James Turnbull, a New Zealander who has lived in Korea since 2000 and who writes the excellent blog The Grand Narrative on feminism, sexuality and popular culture, appreciates Velvet Geena for a different reason; along with more mainstream contemporaries like Ga-in, Geena is an artist who may be laying the groundwork for real change in both gender norms and musical variety.

“It’s very important for role models to be there,” he says, noting the difficulty of breaking the hierarchy of the male-dominated idol system and the male pleasure-centric sexual culture it supports. “I think it will create a cascade or a snowball effect. The more role models out there showing how this can be done will be extraordinarily helpful.”

Geena doesn’t concern herself much with questions like these, and she’s certainly not trying to raise a closed, punk feminist fist in the face of the media establishment.

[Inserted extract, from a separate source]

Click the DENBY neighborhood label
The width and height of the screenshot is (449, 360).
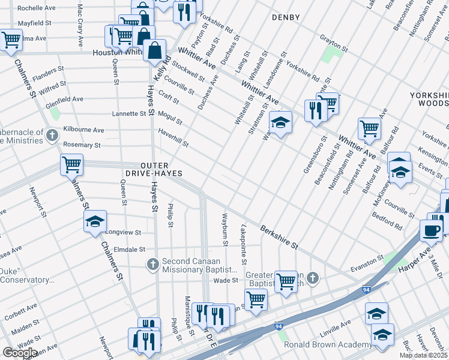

“I’m totally different of course,” is all she says when asked how she compares to other women in Korean media. “They are entertainers to lie down rumors and scandals, but I’m just a musician with freedom.”

But therein lies the rub. By simply exercising that freedom, Geena has become something more than just a musician. She’s become one of the role models that young Korean women need. Her band has become a touchstone for those who want an alternative to corporate musical output. And her popularity with foreigners, coupled with her love of a certain corner of Americana, makes her a cultural ambassador between Korea and Westerners hoping to understand that country better.

Switch on SBS. Wonderbaby has grown into a teenager and returned to the set where she once shook her tiny tushie. Maybe her hair is bright yellow now. Maybe she’s shredding on a guitar. Maybe she’s pioneering Korean punk rock. Heck, maybe she’s dropping it like it’s hot. Only this time, she knows why she’s doing it—because she likes to, not because she’s been taught from toddlerdom that it would garner her approval. Chances are, Korea’s not quite ready to embrace this particular program. But, thanks to Velvet Geena’s RockTigers and the myriad of other people helping to change Korea’s gender and cultural landscape, that day may not be far away.